Though all of these Yiddish genres were intended primarily for women, there is much evidence that men, too, read Yiddish books, especially those who were not well-educated enough to read rabbinical works in Hebrew. In reality this encompassed a broad segment (perhaps the majority) of the male Jewish community. 

Hundert un eyni anekdotin is unusual for a Yiddish book in appealing openly to a male readership even as it preemptively counters the charge that it is bitl-zman (a waste of time better spent studying Torah). It promises to “give great pleasure to the anxious person when they have a free moment from their studies or work” and sought to place itself within existing categories of Yiddish literature by claiming that its pages included passages of musar.

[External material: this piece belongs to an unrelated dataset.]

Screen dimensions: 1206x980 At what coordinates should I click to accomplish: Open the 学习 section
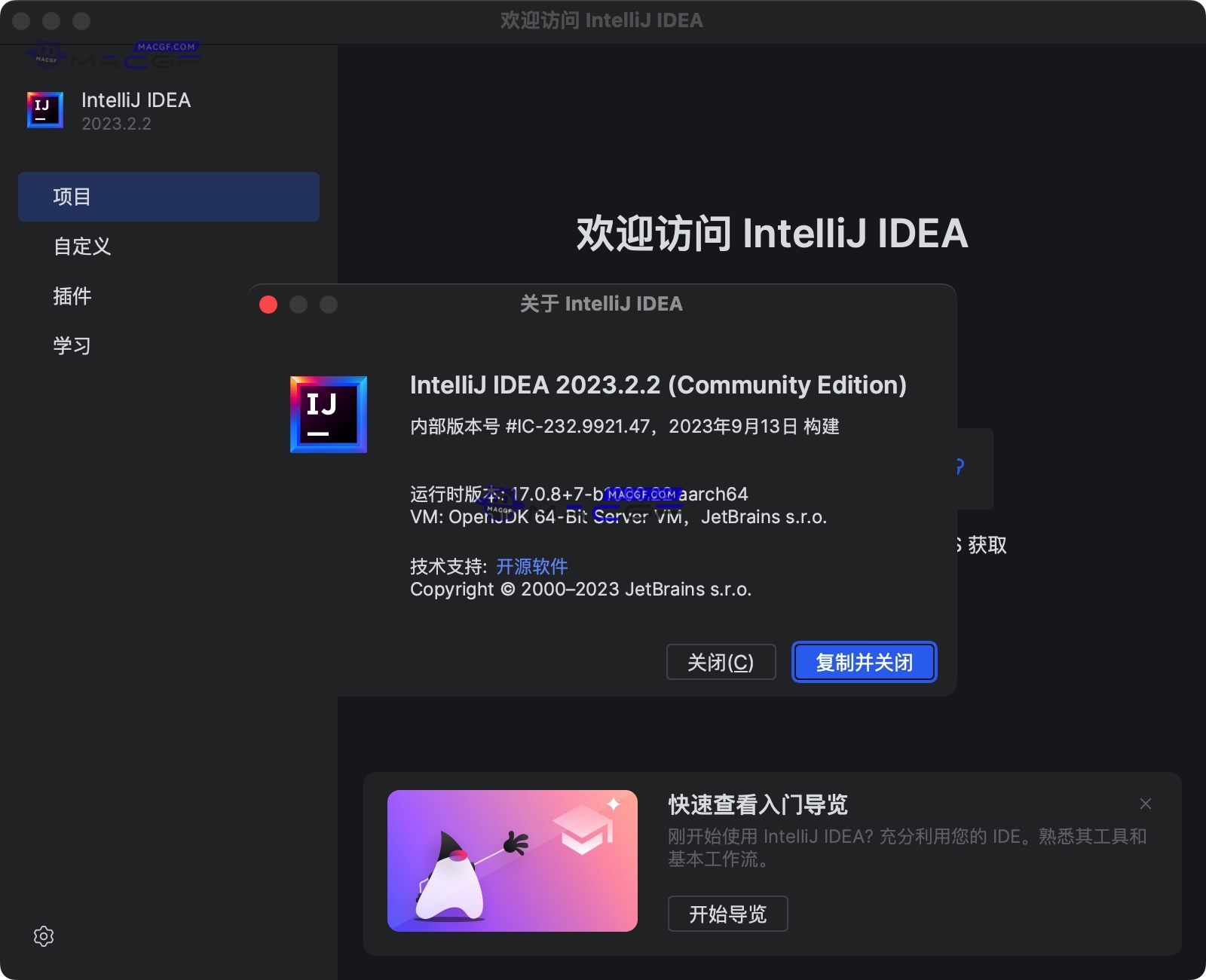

In any case, the “anecdotes” function as proto-jokes, replete with punch-lines. By today’s tastes they wouldn’t be considered funny or politically correct. The butts of the joke are often foreigners, lower-class types such as peasants, and women. Here is one that turns on a pun and is set during the Battle of Minorca, a famous 1756 naval battle between the British and French during the Seven Years’ War:

In the war at the [Vispa?] (Minorca) in 1750 [sic], a huge cannonball shot from the enemy’s cannon hit and completely tore off the right hand of a cannoneer (or an artillery soldier) who was shooting from the vicinity of the cannons. But the soldier fell into a rage and said, “My enemy should be thankful that I only have one hand. Nu, I still have one left.” He ‘lent a hand’ to the lighting of the wick of his cannon and shot at the enemy. 

Roberta Newman is YIVO’s Director of Digital Initiatives.